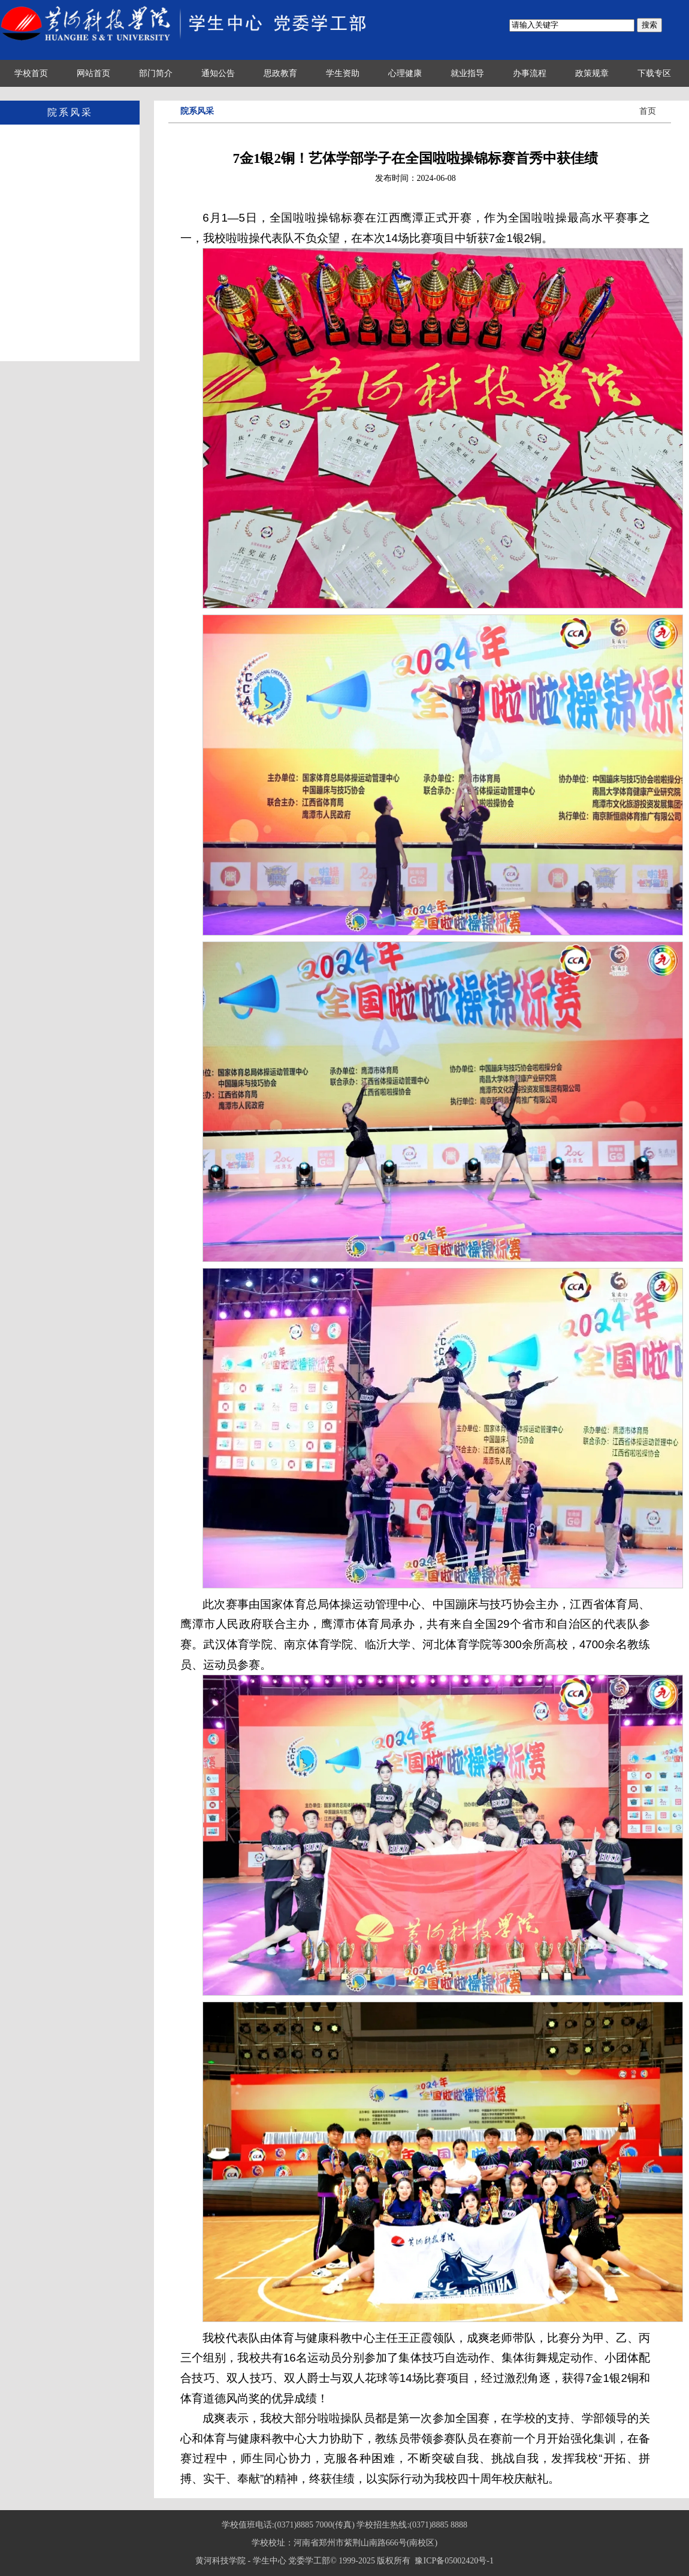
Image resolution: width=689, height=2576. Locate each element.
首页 (647, 111)
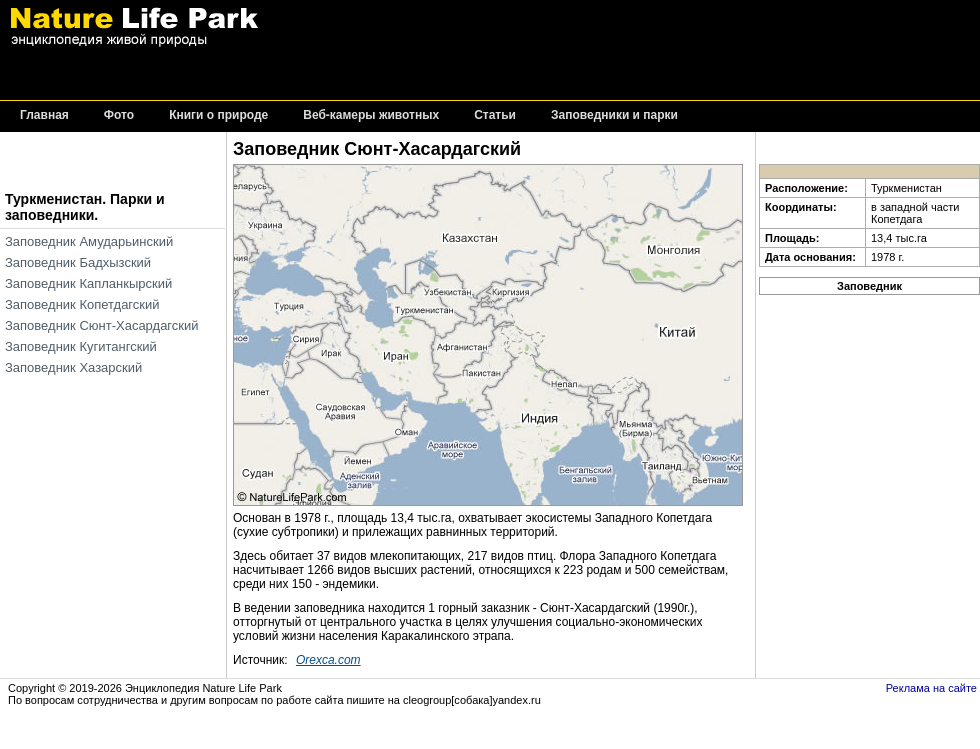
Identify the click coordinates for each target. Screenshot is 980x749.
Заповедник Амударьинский (89, 241)
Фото (119, 115)
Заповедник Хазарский (73, 367)
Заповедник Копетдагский (82, 304)
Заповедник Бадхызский (78, 262)
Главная (44, 115)
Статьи (495, 115)
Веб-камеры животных (371, 115)
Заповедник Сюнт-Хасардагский (102, 325)
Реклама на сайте (931, 688)
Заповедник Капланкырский (88, 283)
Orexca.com (328, 660)
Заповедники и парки (614, 115)
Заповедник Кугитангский (81, 346)
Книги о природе (218, 115)
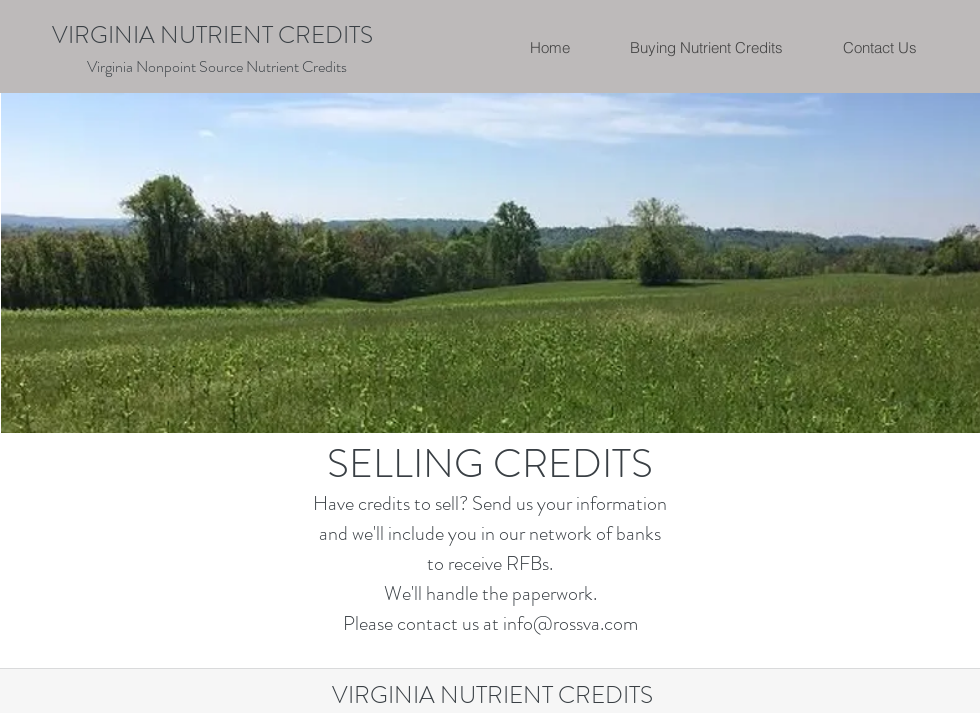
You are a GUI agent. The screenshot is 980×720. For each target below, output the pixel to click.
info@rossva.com (570, 623)
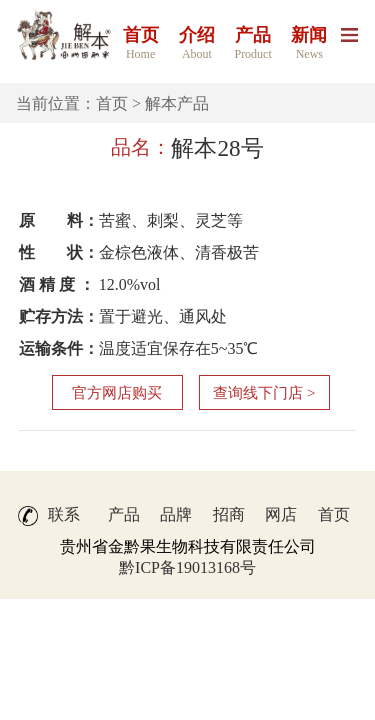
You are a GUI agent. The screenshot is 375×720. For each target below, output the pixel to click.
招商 (229, 514)
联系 (64, 514)
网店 (281, 514)
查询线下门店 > (264, 393)
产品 (124, 514)
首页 (112, 103)
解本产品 (177, 103)
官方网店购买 (117, 393)
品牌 (176, 514)
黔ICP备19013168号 (187, 567)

· · ·

◆ SET EXERCISE: Copy the material word for word, beginning at its start and continuing through the line containing "Книги о природе (218, 115)", with both ends included. Omit the pictures from your answer.

◆ SOLUTION:
Image resolution: width=689, height=2576. Locate each element.
首页 (647, 111)
Identify the click coordinates for each target. Screenshot is 980x749.
Заповедник Амударьинский (89, 241)
Фото (119, 115)
Заповедник Хазарский (73, 367)
Заповедник Копетдагский (82, 304)
Заповедник Бадхызский (78, 262)
Главная (44, 115)
Статьи (495, 115)
Веб-камеры животных (371, 115)
Заповедник Сюнт-Хасардагский (102, 325)
Реклама на сайте (931, 688)
Заповедник Капланкырский (88, 283)
Orexca.com (328, 660)
Заповедники и парки (614, 115)
Заповедник Кугитангский (81, 346)
Книги о природе (218, 115)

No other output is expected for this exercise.